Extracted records
····················

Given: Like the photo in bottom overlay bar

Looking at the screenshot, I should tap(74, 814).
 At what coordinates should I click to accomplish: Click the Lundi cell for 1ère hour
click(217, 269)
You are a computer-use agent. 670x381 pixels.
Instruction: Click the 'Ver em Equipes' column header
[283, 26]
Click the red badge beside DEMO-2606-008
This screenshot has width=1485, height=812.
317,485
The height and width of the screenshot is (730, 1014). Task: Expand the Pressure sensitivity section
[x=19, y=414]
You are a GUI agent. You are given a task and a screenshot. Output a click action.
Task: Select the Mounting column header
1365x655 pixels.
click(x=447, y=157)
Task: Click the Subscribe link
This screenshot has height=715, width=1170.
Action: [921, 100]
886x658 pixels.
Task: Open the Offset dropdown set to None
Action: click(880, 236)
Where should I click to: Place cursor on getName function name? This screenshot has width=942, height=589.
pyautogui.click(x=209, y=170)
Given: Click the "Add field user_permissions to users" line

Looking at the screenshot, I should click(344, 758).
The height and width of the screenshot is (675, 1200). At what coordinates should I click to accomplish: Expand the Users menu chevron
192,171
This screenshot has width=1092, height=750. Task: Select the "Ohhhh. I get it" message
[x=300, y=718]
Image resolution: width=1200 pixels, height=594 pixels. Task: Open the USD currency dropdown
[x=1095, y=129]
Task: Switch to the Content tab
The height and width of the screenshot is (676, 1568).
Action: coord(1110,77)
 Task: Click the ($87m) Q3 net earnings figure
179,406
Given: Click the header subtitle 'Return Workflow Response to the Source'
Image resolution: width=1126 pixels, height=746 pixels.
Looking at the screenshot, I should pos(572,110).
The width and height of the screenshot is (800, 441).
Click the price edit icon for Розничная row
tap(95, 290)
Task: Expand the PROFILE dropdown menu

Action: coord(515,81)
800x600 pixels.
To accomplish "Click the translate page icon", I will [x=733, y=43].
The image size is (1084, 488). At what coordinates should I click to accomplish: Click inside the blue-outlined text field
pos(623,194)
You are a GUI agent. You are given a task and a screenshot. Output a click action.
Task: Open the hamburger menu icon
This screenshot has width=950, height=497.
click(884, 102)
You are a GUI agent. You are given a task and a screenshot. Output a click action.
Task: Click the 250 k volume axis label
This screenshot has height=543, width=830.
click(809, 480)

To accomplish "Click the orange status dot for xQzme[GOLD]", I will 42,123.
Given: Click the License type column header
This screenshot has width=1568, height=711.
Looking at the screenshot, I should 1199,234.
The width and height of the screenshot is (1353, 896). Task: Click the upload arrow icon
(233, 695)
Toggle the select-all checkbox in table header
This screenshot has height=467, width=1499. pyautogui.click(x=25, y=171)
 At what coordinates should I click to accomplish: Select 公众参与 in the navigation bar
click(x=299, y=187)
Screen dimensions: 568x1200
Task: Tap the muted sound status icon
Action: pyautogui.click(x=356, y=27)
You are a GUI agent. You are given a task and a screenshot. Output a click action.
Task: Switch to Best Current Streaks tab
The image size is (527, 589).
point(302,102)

····················

■ Task details: Copy out only the lines of the records above from the one with "Task: Click the 250 k volume axis label" through the one with "Given: Click the License type column header", exactly as they stand, both included.

■ Answer:
Task: Click the 250 k volume axis label
This screenshot has height=543, width=830.
click(809, 480)

To accomplish "Click the orange status dot for xQzme[GOLD]", I will 42,123.
Given: Click the License type column header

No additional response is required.